Statistical Analysis
Statistical analysis was performed using SPSS 19 (SPSS, Chicago, Illinois). Descriptive statistics are presented as mean ± SD. Comparisons of mean VD/VT values were performed using a t test for independent or paired samples. Analysis of variance and Bonferroni tests were used to compare 3 samples or more if variance homogeneity was achieved. The Pearson coefficient was used to describe correlation between 2 continuous variables with a linear correlation. P < .05 was considered as statistically significant.
Results
Subjects
Forty subjects were included in the study from December 2012 to June 2013. Subject characteristics and the distribution of PaO2/FIO2 values are described in Table 1. Six subjects were secondarily excluded from analysis. All of them presented aberrant values of capnographic parameters. These findings were mostly associated with low VT (<30 mL) (Fig. 2).
Subject Characteristics
Flow chart.
Dead Space Measurements and Relationship With Lung Injury Severity
Mean VD/VT Bohr was 0.39 ± 0.12, and mean VD/VT Enghoff was 0.47 ± 0.13 (P = .02). VD/VT Bohr was correlated with PaO2/FIO2 (r = −0.35, P = .031) and oxygenation index (r = 0.44, P = .005). Similar results were found for VD/VT Enghoff with PaO2/FIO2 (r = −0.62, P < .001) and oxygenation index (r = 0.65, P < .001). Dead space assessment among different categories of severity of lung injury is represented in Figure 3. Analysis of variance showed significant VD/VT Enghoff difference for each category of PaO2/FIO2 (P = .003). However, no difference in VD/VT Bohr was observed.

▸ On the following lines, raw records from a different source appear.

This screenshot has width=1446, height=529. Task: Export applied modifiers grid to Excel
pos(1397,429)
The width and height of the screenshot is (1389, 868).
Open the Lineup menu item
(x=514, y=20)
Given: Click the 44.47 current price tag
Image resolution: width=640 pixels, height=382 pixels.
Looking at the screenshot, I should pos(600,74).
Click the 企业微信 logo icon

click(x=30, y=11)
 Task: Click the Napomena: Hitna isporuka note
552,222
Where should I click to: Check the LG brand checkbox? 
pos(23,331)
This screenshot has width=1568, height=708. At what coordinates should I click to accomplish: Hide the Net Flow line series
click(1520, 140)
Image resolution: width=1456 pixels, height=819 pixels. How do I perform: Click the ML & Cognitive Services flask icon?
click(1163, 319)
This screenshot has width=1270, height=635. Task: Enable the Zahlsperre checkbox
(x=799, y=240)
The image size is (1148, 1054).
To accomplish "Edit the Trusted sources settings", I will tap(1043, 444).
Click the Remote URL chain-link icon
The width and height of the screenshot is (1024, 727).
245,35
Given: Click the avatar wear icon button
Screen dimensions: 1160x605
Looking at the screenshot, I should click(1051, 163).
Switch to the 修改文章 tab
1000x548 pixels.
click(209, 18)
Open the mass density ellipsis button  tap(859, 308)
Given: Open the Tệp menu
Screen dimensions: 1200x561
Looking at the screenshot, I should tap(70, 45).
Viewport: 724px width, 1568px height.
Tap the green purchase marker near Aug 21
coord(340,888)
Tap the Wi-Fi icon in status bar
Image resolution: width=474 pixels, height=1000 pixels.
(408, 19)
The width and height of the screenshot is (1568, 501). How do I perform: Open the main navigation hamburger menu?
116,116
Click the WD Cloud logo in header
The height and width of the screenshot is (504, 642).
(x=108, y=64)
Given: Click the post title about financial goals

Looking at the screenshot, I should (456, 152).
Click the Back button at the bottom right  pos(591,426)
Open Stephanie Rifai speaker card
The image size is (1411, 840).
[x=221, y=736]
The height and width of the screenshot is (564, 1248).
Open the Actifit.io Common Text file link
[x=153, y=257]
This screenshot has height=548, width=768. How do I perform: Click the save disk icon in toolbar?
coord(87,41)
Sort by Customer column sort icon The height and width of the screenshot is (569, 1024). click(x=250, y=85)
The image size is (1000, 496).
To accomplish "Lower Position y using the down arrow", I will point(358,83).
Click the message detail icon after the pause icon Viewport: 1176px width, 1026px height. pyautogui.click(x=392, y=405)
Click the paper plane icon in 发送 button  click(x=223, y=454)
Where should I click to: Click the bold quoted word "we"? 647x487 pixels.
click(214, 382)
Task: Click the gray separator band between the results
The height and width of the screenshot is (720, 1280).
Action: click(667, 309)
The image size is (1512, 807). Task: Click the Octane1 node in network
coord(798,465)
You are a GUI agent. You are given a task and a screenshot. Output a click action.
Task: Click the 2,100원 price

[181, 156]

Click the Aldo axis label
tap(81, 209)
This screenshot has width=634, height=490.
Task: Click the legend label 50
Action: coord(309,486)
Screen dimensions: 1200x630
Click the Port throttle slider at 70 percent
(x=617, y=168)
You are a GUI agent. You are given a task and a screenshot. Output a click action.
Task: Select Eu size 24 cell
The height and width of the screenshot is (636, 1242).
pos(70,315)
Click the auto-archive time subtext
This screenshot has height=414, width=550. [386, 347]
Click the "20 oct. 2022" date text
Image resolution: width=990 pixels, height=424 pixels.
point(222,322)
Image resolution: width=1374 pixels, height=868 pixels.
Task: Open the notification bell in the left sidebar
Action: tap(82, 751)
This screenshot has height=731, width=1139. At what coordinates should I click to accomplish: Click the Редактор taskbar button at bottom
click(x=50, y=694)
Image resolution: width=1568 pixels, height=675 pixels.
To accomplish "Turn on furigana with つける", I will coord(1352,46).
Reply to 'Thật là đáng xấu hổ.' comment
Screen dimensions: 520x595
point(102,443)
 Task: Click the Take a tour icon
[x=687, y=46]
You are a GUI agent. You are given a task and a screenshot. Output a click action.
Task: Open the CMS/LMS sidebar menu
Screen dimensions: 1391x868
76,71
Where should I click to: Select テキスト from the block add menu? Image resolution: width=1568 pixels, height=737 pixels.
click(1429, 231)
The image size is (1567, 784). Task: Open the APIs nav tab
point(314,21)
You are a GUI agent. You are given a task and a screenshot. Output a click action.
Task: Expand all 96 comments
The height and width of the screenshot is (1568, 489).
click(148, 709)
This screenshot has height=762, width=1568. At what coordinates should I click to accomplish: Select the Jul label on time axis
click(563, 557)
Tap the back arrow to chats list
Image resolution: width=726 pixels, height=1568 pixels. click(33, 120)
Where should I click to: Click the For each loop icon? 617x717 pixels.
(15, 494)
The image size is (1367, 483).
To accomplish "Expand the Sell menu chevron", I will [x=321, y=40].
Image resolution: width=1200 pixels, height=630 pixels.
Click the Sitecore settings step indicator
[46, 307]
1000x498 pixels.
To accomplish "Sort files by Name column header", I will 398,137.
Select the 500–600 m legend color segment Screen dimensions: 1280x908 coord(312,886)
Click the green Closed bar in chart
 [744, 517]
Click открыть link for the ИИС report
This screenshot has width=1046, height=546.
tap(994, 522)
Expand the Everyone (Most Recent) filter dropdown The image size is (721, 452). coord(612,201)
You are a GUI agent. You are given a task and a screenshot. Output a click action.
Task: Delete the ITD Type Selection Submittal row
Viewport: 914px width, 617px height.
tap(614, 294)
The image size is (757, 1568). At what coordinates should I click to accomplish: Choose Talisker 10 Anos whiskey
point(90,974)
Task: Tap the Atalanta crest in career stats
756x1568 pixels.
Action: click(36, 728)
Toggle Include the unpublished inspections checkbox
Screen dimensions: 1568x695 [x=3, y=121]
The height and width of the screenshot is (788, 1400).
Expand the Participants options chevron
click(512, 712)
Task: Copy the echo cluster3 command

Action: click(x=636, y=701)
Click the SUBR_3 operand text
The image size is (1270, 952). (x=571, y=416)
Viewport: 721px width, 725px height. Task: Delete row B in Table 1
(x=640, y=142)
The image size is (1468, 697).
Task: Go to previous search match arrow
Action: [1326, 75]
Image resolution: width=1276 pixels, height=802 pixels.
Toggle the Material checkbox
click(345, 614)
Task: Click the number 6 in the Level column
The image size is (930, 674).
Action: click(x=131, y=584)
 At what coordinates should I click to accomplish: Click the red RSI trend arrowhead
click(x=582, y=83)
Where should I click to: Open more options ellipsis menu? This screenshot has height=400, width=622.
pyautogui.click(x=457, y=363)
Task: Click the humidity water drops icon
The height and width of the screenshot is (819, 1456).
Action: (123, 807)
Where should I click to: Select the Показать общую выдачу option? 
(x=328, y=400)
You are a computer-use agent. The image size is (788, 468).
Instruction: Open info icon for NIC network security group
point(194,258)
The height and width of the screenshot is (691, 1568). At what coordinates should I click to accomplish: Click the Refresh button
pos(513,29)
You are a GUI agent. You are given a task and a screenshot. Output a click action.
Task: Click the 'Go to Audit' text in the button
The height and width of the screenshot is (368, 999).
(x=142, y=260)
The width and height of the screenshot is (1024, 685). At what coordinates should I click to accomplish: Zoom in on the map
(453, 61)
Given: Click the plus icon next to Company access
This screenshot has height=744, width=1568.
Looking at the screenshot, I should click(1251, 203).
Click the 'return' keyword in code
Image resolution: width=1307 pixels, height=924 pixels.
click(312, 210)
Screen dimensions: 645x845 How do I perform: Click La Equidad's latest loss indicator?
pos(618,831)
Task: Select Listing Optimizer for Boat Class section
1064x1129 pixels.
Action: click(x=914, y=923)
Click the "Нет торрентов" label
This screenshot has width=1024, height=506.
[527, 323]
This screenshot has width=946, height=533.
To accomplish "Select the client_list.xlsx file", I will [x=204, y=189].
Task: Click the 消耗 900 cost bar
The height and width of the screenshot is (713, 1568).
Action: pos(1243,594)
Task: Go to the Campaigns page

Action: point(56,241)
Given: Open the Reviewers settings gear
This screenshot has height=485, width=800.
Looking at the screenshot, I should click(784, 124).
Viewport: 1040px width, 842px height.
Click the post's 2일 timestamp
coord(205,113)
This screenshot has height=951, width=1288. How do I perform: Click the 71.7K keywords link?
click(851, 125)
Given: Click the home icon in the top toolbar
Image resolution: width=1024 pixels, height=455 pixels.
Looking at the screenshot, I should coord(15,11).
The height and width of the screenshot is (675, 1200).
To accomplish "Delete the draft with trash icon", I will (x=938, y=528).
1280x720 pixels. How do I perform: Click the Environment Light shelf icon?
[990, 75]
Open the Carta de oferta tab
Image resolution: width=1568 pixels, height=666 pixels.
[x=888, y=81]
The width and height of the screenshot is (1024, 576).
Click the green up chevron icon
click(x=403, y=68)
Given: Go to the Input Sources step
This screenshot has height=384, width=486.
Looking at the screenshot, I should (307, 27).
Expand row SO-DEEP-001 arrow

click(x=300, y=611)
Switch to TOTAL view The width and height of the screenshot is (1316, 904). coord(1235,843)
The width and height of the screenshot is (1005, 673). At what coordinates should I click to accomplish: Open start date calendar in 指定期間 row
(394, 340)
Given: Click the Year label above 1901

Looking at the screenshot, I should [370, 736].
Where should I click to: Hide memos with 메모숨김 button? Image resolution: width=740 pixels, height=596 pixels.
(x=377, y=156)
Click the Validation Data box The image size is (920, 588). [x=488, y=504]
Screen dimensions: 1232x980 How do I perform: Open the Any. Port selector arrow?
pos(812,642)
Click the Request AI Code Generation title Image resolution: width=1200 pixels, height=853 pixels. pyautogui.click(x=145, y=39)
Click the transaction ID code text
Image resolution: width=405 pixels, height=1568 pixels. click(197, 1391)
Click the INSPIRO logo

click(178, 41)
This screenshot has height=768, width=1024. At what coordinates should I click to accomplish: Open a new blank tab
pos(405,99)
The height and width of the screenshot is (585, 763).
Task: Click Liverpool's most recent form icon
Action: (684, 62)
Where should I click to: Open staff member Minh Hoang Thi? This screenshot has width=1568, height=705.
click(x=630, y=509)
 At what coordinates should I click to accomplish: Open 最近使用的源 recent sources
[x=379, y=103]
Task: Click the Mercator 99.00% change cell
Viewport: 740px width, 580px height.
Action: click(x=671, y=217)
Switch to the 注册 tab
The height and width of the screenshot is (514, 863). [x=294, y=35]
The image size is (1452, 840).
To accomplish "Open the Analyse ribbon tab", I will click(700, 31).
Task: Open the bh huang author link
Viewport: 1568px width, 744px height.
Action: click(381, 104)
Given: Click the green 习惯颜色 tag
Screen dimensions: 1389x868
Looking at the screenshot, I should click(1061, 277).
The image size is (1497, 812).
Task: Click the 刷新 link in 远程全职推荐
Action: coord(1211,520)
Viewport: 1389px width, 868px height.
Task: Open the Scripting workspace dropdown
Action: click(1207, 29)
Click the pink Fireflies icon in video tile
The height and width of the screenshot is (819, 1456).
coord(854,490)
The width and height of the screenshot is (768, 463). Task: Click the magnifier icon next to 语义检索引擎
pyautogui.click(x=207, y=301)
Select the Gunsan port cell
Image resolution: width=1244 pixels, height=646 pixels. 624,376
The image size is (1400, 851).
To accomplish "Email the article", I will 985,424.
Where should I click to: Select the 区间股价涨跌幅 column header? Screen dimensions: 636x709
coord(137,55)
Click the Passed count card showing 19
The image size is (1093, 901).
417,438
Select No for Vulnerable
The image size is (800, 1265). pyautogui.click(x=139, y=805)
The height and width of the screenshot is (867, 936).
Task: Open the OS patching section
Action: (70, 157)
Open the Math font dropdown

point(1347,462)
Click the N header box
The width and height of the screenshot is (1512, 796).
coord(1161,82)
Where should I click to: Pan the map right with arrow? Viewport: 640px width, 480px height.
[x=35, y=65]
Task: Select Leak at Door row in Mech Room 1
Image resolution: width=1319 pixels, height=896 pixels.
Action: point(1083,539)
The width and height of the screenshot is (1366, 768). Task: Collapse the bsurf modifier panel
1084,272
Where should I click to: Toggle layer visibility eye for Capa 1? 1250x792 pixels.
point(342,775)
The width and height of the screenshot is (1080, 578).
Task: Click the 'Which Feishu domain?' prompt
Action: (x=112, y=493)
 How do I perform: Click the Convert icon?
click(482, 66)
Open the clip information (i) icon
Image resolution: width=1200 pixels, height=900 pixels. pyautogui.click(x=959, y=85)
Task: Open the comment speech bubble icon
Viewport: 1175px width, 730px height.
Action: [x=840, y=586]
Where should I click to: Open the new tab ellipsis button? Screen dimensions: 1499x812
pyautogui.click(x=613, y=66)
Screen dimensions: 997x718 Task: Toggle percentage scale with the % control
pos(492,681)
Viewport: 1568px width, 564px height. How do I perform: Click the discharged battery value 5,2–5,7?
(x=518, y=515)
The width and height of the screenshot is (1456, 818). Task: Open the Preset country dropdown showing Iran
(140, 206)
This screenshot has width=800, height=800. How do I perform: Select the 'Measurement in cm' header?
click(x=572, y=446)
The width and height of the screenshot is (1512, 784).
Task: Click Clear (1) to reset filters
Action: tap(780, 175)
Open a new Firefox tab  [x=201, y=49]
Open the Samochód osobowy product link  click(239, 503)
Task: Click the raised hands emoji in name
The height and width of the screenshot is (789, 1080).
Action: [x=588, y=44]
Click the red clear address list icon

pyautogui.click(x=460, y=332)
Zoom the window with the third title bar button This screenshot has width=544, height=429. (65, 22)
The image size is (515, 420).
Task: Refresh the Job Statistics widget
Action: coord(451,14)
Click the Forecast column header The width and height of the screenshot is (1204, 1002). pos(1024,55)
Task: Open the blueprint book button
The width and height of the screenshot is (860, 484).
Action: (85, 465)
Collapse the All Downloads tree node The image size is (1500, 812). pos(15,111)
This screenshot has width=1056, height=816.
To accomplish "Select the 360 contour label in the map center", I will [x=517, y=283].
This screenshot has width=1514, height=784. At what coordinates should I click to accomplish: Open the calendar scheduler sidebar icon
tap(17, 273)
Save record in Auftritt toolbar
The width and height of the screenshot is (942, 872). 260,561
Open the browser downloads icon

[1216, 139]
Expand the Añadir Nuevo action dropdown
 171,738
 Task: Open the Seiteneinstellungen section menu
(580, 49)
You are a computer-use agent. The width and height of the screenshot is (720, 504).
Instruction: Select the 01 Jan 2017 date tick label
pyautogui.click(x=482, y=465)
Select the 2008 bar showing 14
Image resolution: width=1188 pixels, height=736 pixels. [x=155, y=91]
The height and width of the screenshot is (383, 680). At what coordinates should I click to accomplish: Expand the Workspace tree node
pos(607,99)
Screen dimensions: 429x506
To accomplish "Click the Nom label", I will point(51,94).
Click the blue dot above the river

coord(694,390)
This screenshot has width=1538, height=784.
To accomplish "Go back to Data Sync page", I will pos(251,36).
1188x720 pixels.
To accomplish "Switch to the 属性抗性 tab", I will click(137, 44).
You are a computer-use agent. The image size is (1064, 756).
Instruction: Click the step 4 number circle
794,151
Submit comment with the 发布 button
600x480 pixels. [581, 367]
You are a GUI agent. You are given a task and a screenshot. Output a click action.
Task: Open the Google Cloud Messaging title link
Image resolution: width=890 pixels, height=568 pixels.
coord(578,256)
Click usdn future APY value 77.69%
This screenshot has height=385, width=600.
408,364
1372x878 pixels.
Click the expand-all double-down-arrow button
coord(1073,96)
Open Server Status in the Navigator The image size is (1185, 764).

VD/VT values according to different levels of lung injury severity. The asterisk shows interclass differences after analysis of variance (A: P = .03; B: P = .014).
The percentage difference between VD/VT Enghoff and VD/VT Bohr (VD/VT Enghoff − VD/VT Bohr)/VD/VT Enghoff was 17 ± 16% (from −21 to +65%). Figure 4 represents the correlation between percentage difference and PaO2/FIO2 (r = −0.50, P = .003). Subjects were divided into 3 quartiles of percentage difference: 0–5% (first quartile, n = 8), 5–25% (second and third quartiles, n = 16), and >25% (fourth quartile, n = 11). Table 2 shows the factors associated with percentage difference.
A: PaCO2/FIO2 values for 3 intervals of variations between Bohr's and Enghoff's calculation of dead space (percentage difference = (VD/VT Enghoff − VD/VT Bohr)/VD/VT Enghoff). Asterisks indicate significant differences with P = .003 after analysis of variance/Bonferroni test. B: Representation of the correlation between PaCO2/FIO2 and difference between Bohr and Enghoff.
Factors Associated With an Increase in the Difference Between VD Bohr and VD Enghoff Measurement
Discussion
Our study confirms that in mechanically ventilated children, dead space measurements using PACO2 from volumetric capnography (VD Bohr) gave lower values compared with dead space measurements using PaCO2 (VD Enghoff). Major differences are found in subjects presenting the most severe lung injury. Furthermore, our results suggest that the shape of the capnogram itself (capnographic index) is predictive of major variations.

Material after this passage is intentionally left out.